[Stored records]
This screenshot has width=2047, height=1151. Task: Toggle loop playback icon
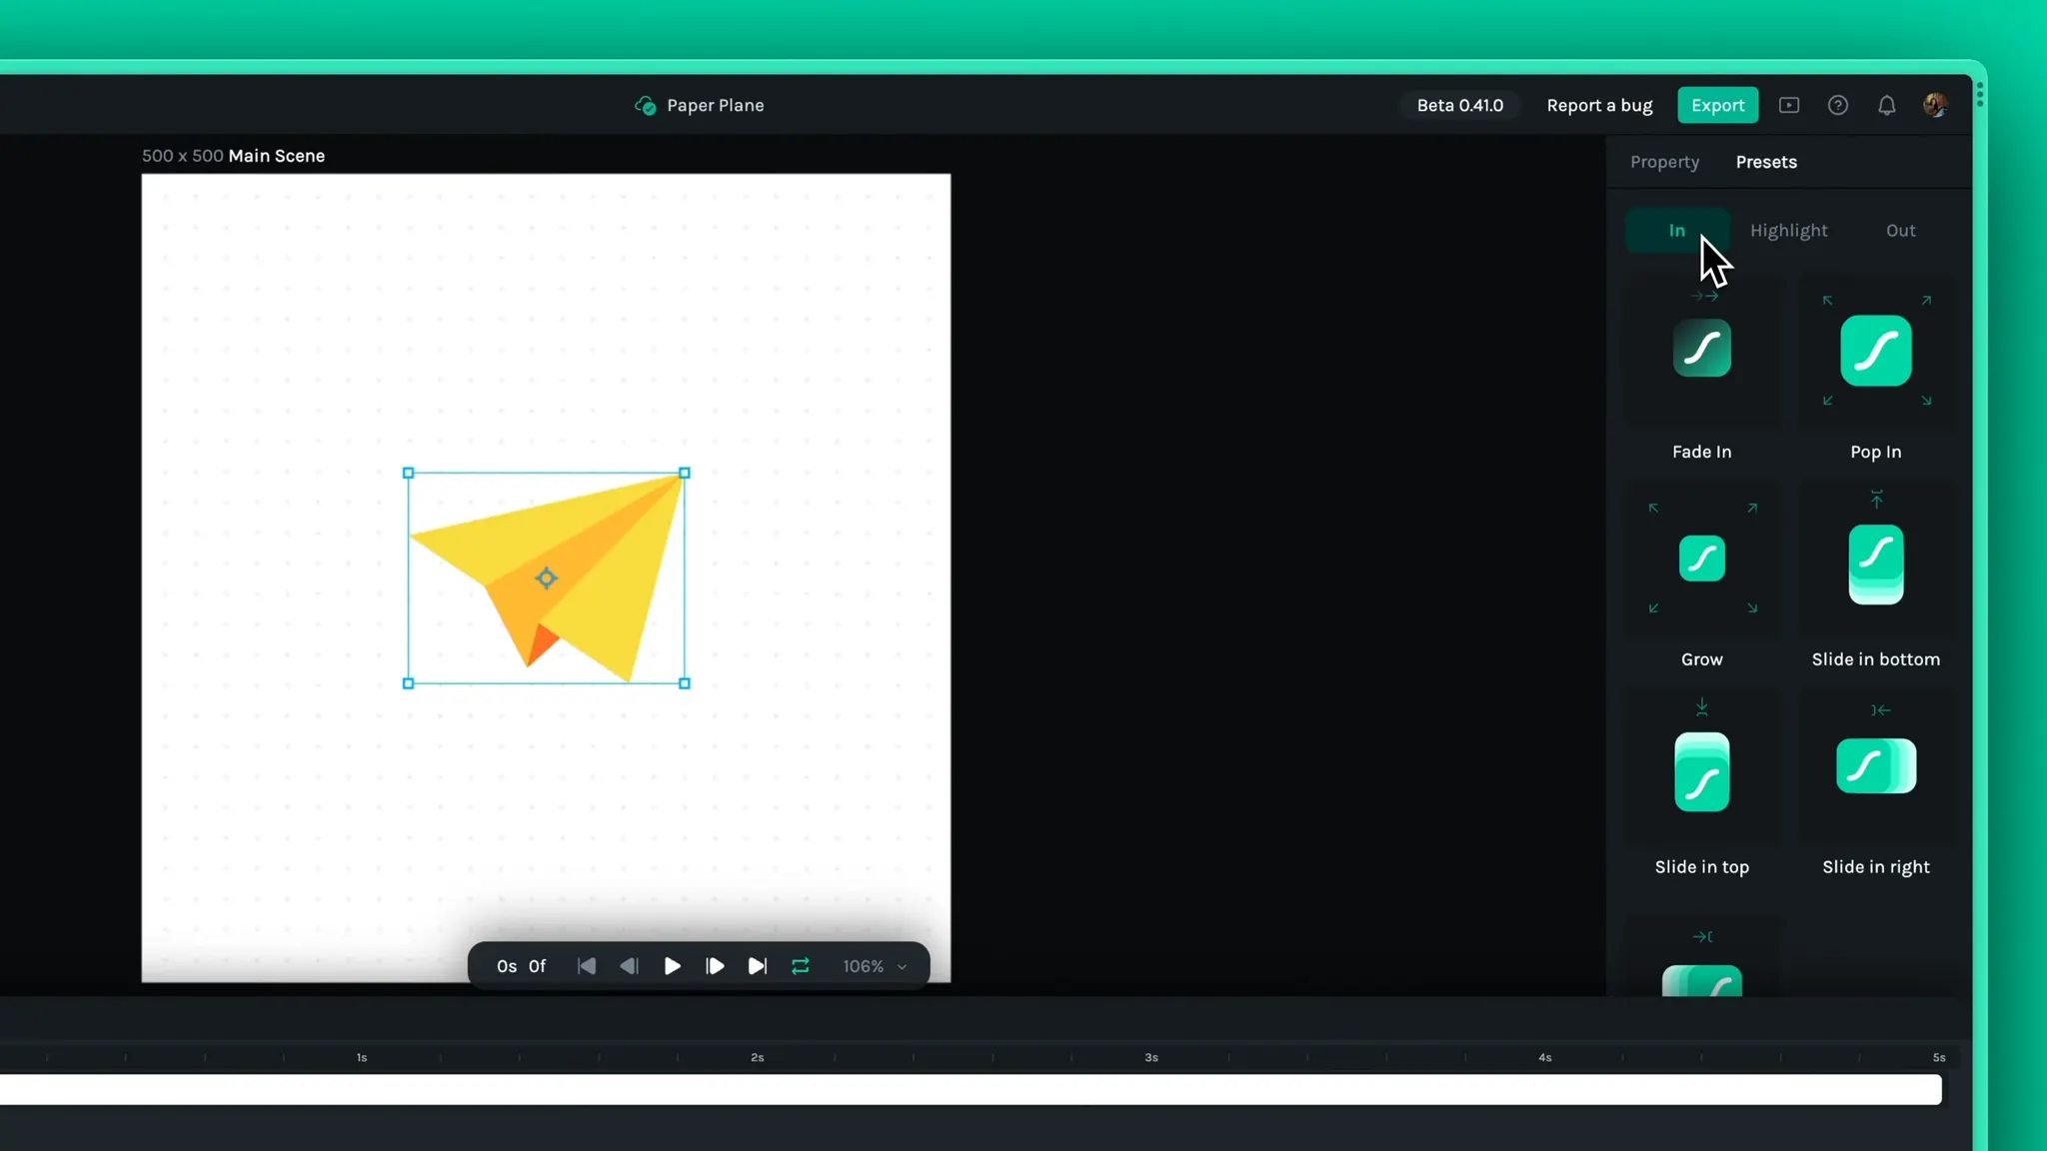point(801,966)
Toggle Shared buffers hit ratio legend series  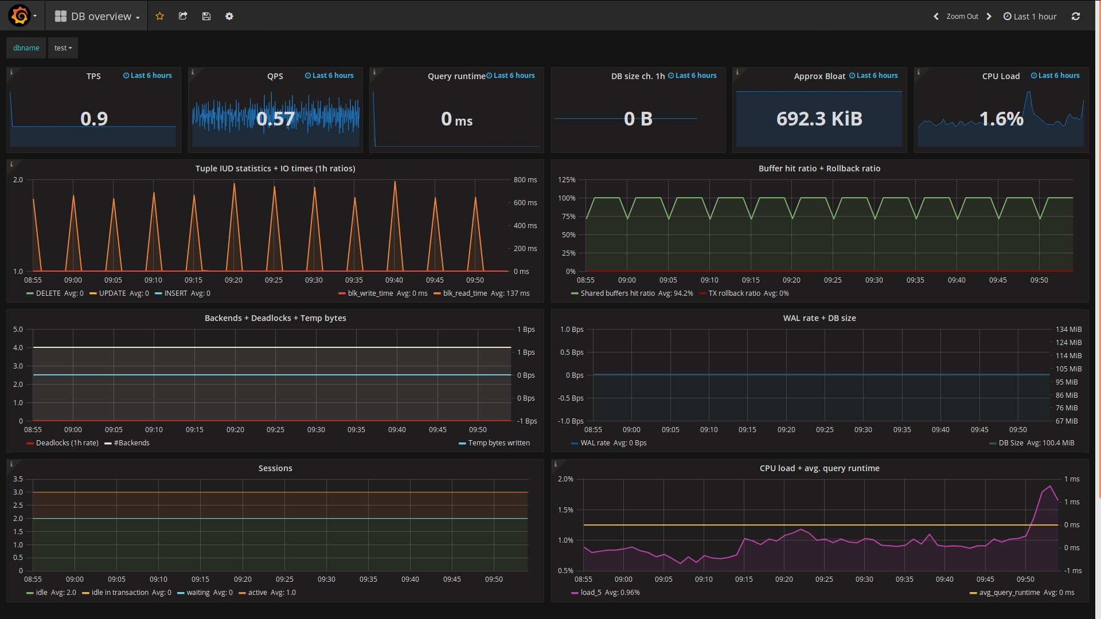[617, 293]
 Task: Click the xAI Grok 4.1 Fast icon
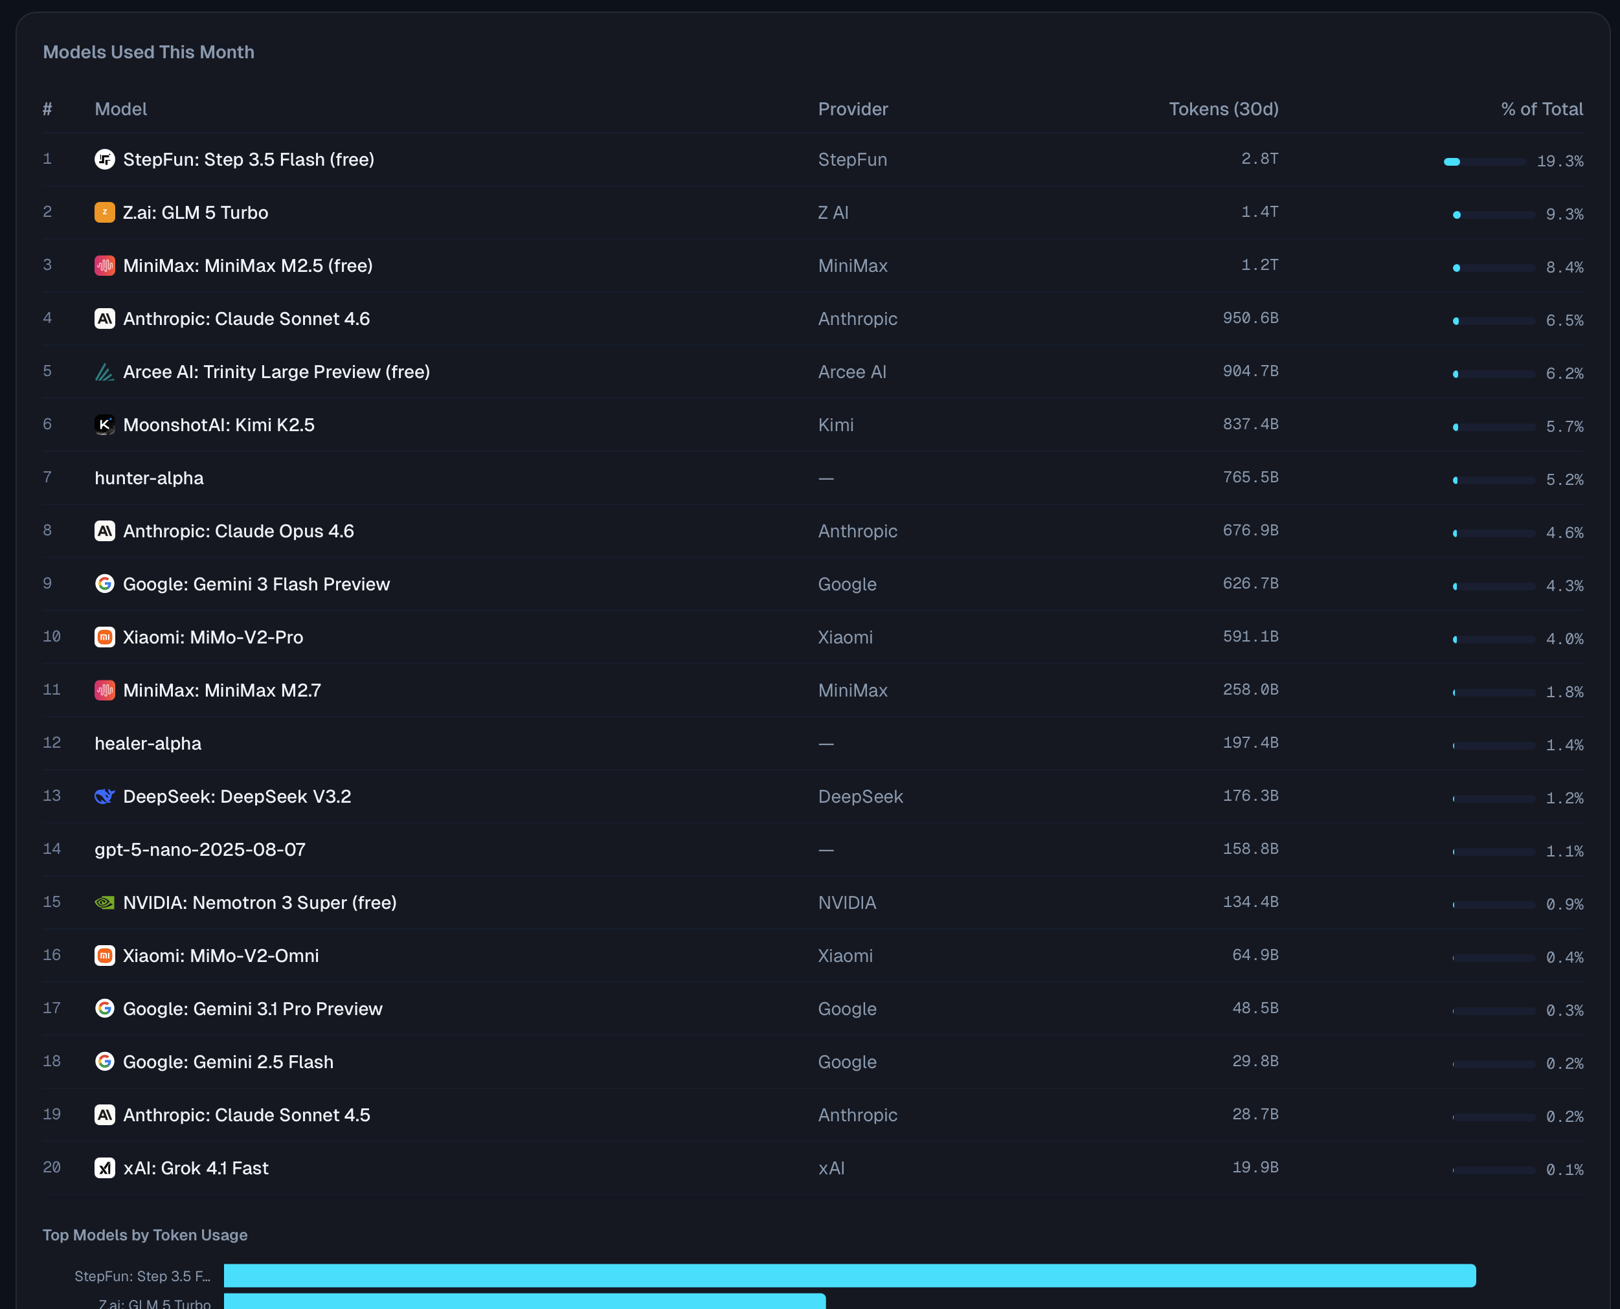click(104, 1168)
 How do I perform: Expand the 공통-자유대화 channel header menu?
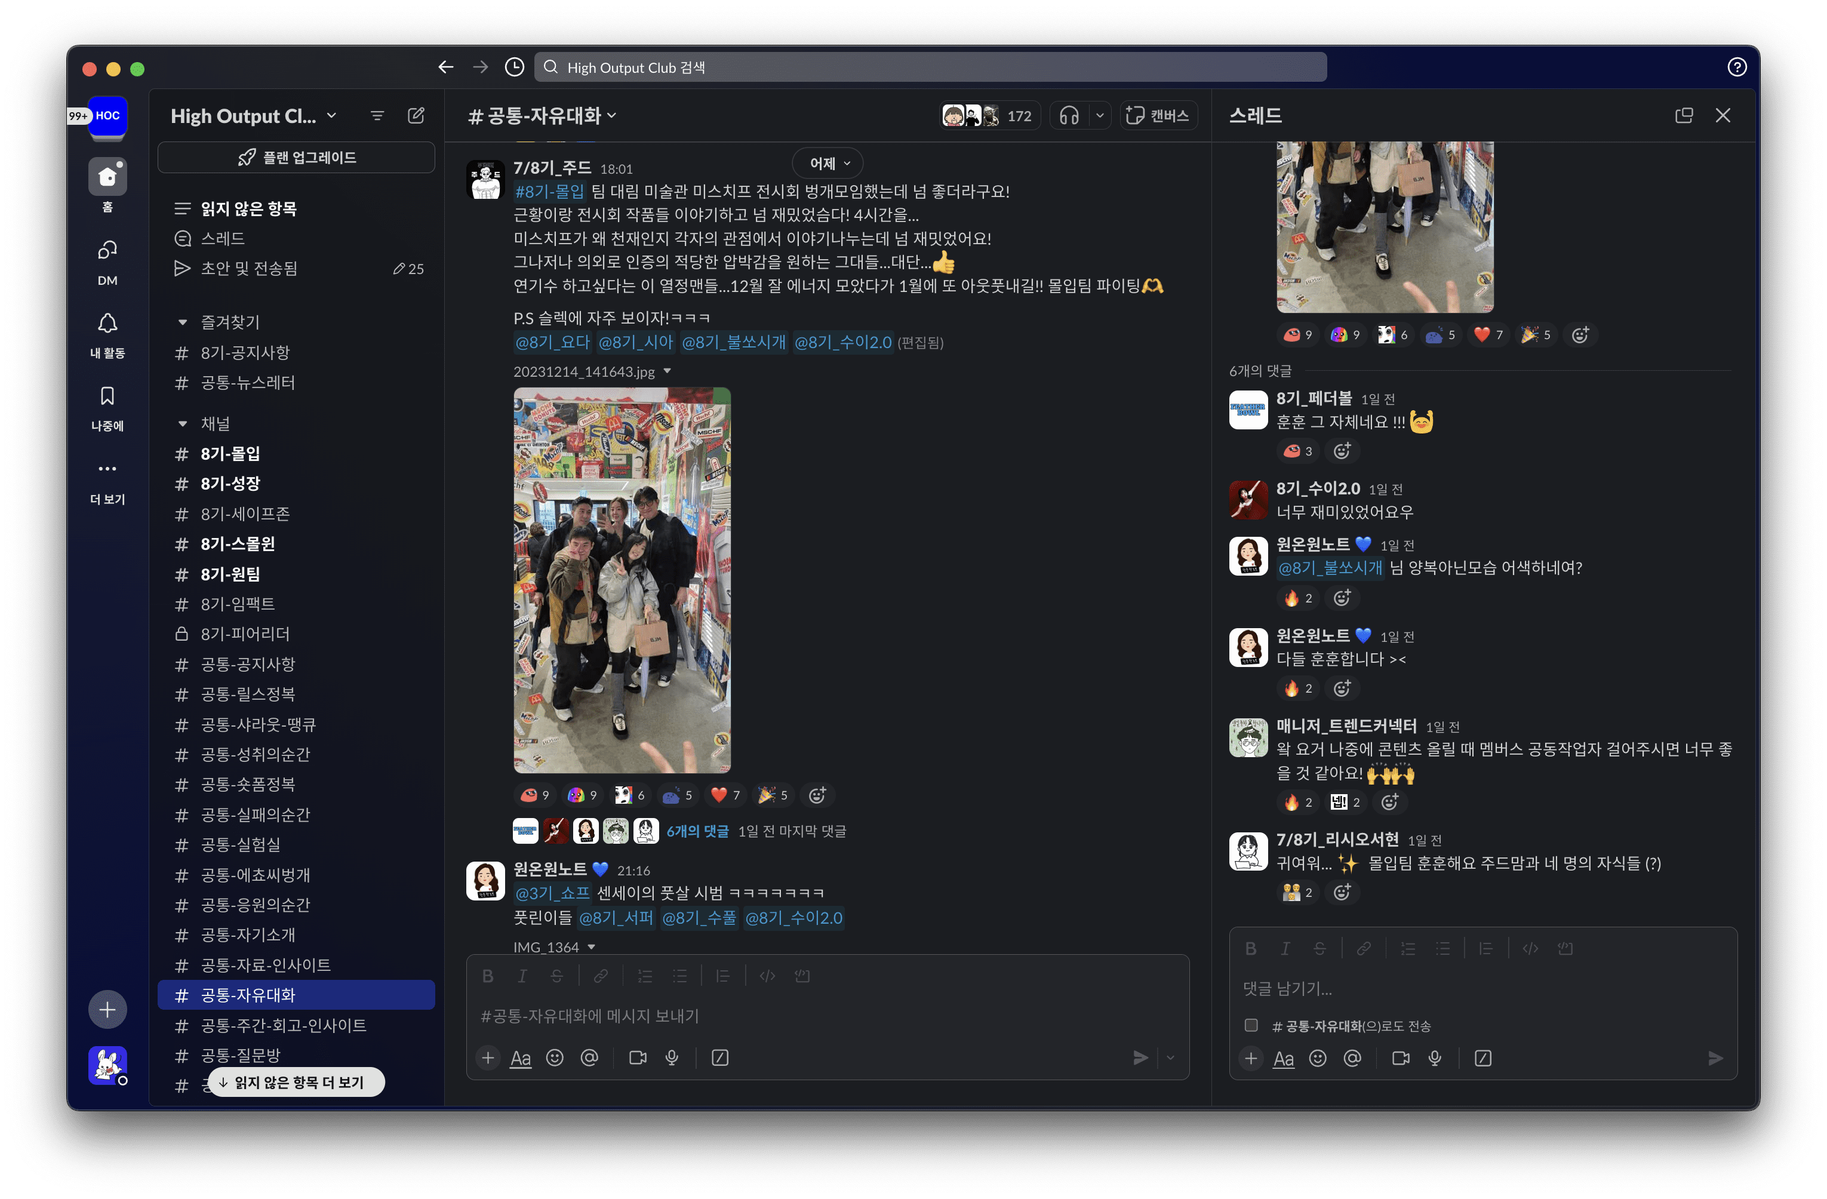[x=543, y=116]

▶ Exercise aim
In the copy, leave out all pictures, and retype exactly each line from the one with "How do I perform: Expand" through the last line of the entries.

▶ Response to the task
 How do I perform: Expand the 공통-자유대화 channel header menu?
[x=543, y=116]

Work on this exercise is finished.